Чрезвычайное положение продолжается, как и правление Совета. Во главе последнего стоит граф, хотя говорит он всегда через меня. Сам государственный механизм остался прежним, но контроль над всеми его рычагами путем хитрых и решительных действий передан в руки того, чье возвращение я невольно обеспечил. В последние дни люди, воображавшие, что они рождены для власти, начали понимать, как ловко их околпачили.
Сегодня, вскоре после наступления сумерек, к нам наведался премьер-министр.
Я вышел приветствовать его – высокого мужчину с огромным выпуклым лбом, который заинтересовал бы любого френолога[65]
, и большими усами, наводящими на мысль о каких-то подавленных амбициях в сфере мореплавания.– Господин премьер-министр, – промолвил я, склонив голову с насмешливо-просительным видом. – Вам здесь очень рады. Граф сейчас почивает, но он будет счастлив принять вас при первой же возможности.
Лицо политика стало цвета спелой сливы.
– Наглость, – процедил он. – Да как этот тип смеет так со мной обращаться? Совет создавался не для того, чтобы продвигать амбиции какого-то европейского деспота.
Я небрежно улыбнулся, как мог бы улыбнуться какому-нибудь отъявленному брюзге в «Гаррике»[66]
.– Очень жаль, господин премьер-министр, что вы испытываете такие чувства по данному поводу. Однако, боюсь, правила преемственности в Совете совершенно однозначны. Граф пришел к своей должности абсолютно честным и законным путем.
Мужчина вспыхнул негодованием:
– Может, со стороны так и кажется. Но мы-то с вами знаем, что в ход были пущены различного рода уловки и интриги. Я неоднократно пытался увидеться с королем. Но меня к нему не допускают. И у меня, сэр, есть подозрения на сей счет. Да, сэр, очень сильные подозрения!
В ответ на эту тираду я лишь слабо улыбнулся, словно бы немного смутившись. Откуда-то снизу, с одного из подземных этажей Белой башни, донесся волчий вой, решительно несовместный с окружением.
У государственного мужа отвалилась челюсть.
– О, похоже, граф проснулся, – сказал я. – Сейчас он вас примет.
Премьер-министр ошеломленно смотрел на меня, не в силах вымолвить ни слова.
– Прошу вас, сэр, следуйте за мной, – пригласил я.
– Но… ведь это был волк, верно? – наконец пролепетал он.
– Сбежал из Лондонского зоопарка. После чего быстрее Меркурия[67]

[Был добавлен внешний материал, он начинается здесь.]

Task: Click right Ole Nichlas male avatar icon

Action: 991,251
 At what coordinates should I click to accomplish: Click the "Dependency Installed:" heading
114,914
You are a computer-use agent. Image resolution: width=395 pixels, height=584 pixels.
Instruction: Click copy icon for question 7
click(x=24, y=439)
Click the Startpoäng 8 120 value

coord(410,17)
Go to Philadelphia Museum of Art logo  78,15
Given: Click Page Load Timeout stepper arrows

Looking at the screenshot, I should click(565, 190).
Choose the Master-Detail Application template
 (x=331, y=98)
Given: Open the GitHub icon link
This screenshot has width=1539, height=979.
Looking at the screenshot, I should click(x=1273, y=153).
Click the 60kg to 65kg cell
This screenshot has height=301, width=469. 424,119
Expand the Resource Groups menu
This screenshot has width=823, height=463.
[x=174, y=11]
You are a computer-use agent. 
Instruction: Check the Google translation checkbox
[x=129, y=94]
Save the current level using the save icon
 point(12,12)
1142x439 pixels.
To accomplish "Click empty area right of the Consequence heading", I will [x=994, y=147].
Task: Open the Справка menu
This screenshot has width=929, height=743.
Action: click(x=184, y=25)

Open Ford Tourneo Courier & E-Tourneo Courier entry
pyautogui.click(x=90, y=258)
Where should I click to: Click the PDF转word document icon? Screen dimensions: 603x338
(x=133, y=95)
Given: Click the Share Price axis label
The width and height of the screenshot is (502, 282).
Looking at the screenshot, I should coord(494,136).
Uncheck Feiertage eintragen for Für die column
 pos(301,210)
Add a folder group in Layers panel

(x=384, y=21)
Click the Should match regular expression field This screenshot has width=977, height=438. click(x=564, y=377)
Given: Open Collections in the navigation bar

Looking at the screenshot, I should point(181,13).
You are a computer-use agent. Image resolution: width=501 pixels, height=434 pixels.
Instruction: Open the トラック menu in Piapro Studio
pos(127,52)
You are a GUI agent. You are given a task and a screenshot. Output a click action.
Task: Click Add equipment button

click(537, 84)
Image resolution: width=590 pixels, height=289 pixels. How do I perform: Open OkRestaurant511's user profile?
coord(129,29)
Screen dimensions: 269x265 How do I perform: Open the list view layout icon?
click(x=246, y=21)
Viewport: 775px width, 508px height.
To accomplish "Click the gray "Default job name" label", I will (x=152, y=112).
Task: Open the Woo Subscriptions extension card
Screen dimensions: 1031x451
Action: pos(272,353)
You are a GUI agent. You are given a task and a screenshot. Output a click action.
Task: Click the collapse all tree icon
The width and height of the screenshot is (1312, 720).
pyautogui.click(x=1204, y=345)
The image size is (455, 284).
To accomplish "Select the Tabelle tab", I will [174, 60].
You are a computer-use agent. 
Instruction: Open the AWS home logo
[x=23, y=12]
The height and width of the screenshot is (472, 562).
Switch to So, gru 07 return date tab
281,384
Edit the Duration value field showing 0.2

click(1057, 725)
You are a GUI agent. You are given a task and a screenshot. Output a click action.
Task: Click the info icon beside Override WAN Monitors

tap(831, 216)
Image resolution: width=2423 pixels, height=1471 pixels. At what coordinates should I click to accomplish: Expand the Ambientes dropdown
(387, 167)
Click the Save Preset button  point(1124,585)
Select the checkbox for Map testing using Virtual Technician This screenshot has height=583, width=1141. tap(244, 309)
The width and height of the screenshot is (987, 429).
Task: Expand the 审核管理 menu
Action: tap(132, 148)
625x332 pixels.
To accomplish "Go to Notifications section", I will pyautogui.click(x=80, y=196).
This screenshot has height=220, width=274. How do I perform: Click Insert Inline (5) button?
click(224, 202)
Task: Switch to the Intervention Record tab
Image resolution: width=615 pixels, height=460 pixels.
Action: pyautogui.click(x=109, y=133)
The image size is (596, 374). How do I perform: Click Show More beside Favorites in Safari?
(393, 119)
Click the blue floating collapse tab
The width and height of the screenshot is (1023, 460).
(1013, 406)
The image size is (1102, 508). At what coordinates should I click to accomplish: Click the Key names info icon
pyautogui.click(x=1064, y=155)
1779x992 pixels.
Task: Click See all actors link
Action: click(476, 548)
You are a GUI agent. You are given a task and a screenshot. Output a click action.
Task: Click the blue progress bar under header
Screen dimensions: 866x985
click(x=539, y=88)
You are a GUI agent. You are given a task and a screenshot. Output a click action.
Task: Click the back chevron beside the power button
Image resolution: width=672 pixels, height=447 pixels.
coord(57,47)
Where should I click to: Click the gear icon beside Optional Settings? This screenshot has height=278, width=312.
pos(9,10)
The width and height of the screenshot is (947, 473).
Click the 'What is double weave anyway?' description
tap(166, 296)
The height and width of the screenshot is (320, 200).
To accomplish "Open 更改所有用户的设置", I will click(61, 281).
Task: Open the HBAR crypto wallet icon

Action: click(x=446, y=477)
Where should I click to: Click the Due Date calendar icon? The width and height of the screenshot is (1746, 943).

помчался в сторону Тауэра. Не беспокойтесь, господин премьер-министр, вы в полной безопасности. Зверь приручен. По крайней мере, при Хозяине он смирный.Довольно жутко видеть, как человека, рожденного для безбедной золотой жизни влиятельного политика, с такой легкостью повергает в дрожь тот, для кого путь к власти был неизмеримо труднее, чей дух закалялся в многовековой борьбе.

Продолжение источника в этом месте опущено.